[Data Boundary: Start]
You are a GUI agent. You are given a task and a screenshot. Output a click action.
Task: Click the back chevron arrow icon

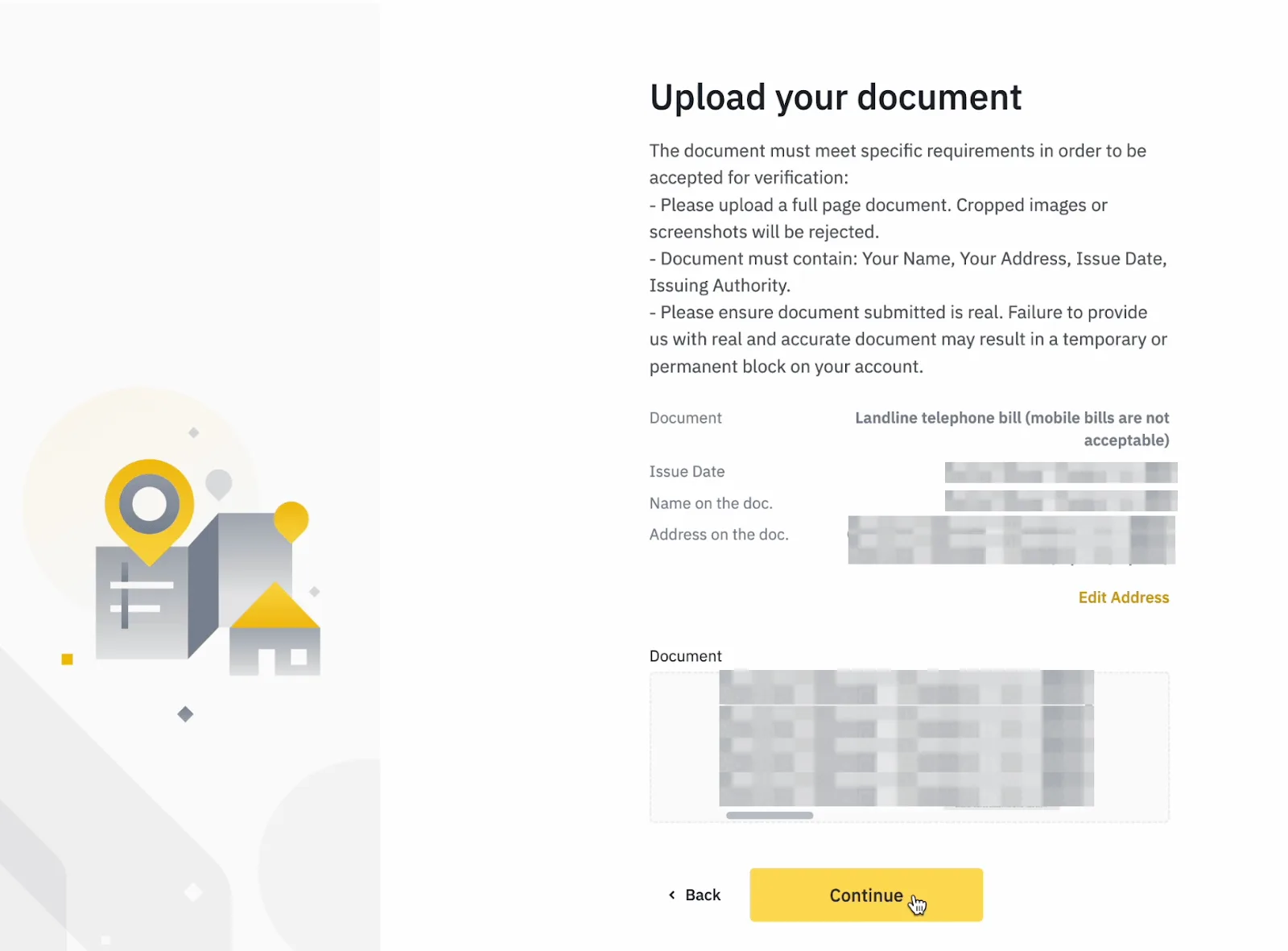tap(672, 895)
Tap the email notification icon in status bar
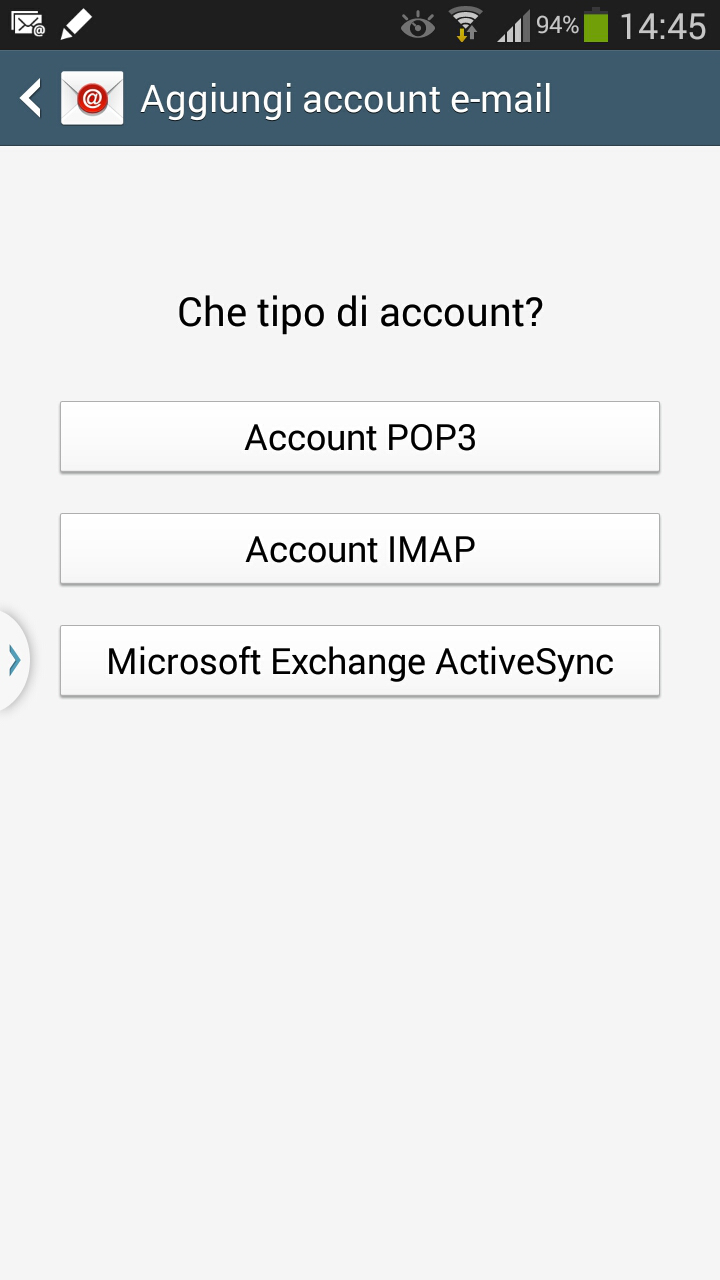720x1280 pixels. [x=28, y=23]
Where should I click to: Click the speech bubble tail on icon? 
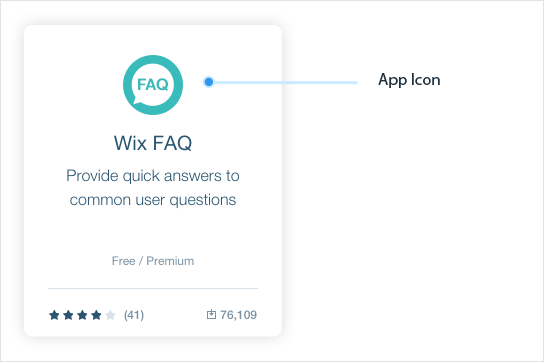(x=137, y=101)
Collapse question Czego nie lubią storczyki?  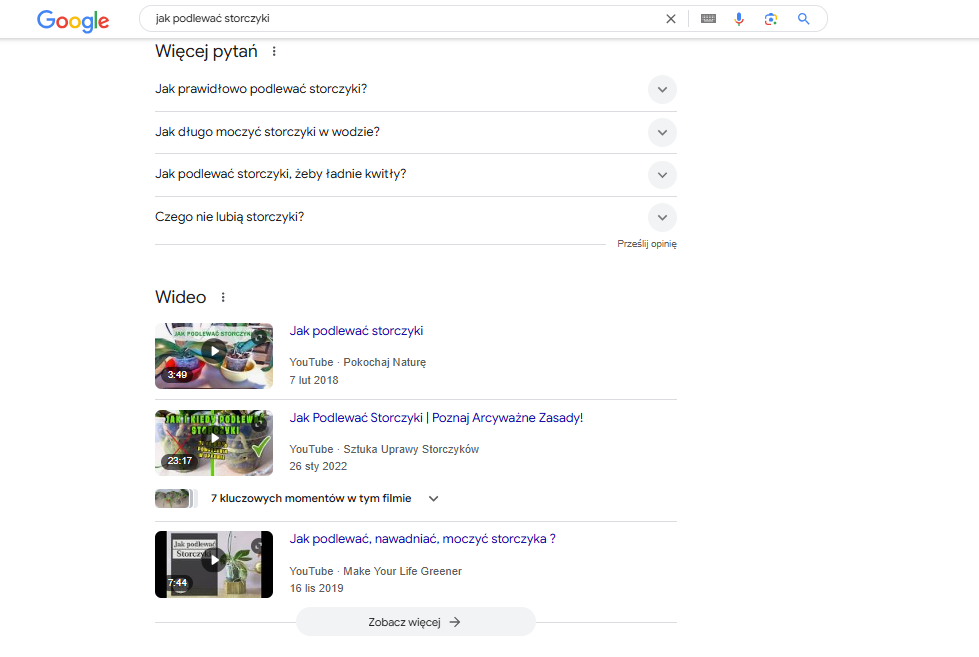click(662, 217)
[Data Boundary: End]
[Data Boundary: Start]
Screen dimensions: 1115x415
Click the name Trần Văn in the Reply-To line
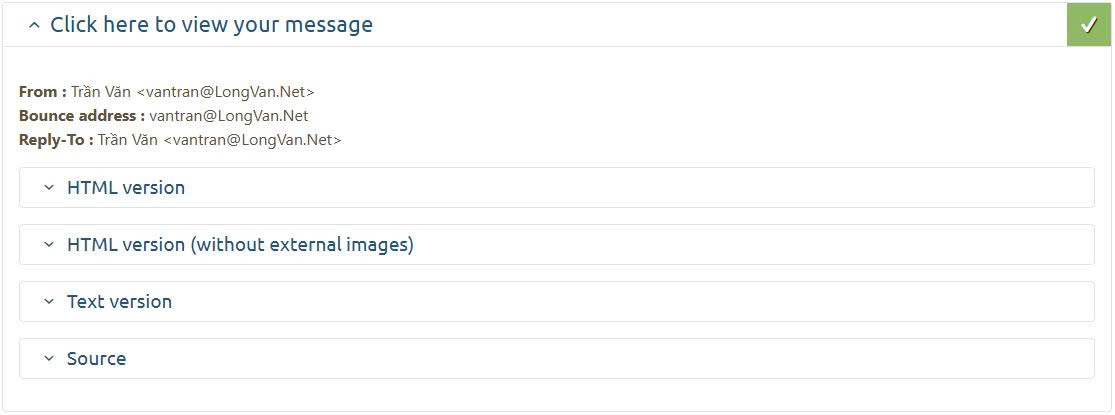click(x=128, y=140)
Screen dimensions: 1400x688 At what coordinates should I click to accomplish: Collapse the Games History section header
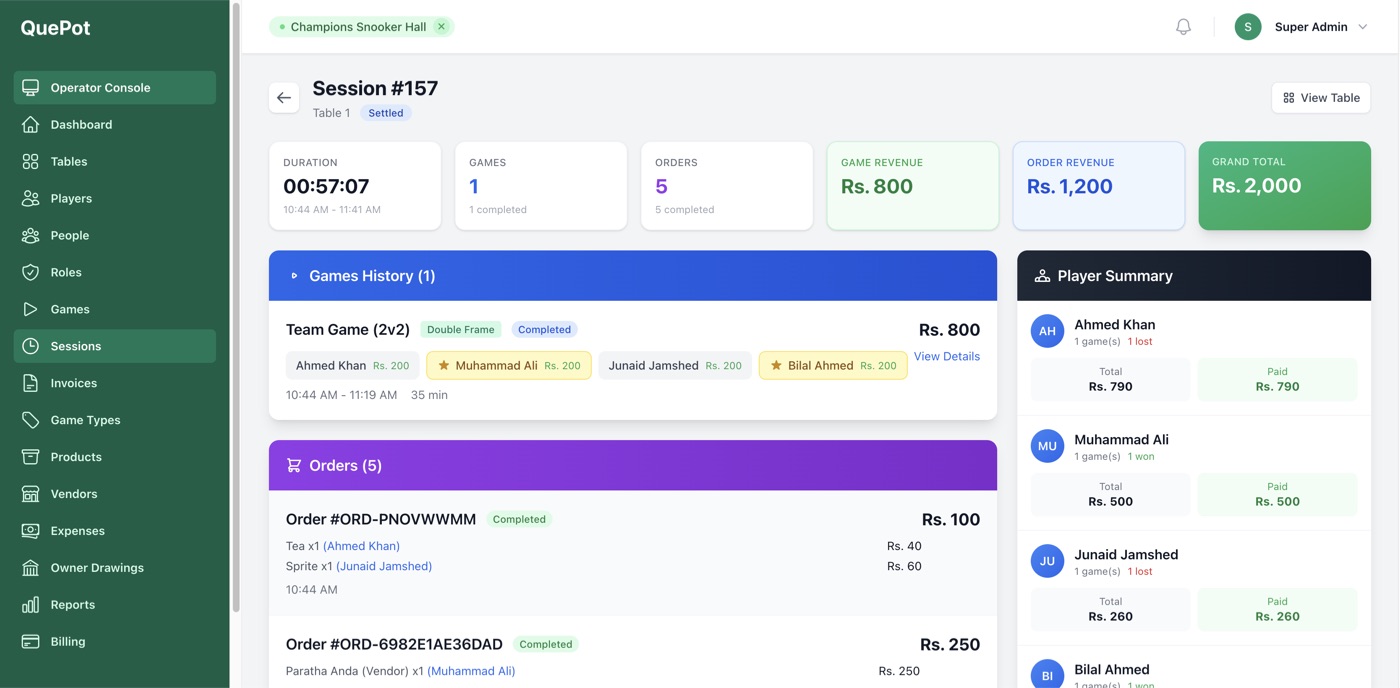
[Data Boundary: End]
Exactly the lines above from the one that contains "Screen dimensions: 1115x415" down to the one that contains "Screen dimensions: 1400x688" are to be output, both ends kept and pictures omitted.

-- Finished exercise --
Screen dimensions: 1115x415
Click the name Trần Văn in the Reply-To line
click(x=128, y=140)
Screen dimensions: 1400x688 At what coordinates should I click to accomplish: Collapse the Games History section header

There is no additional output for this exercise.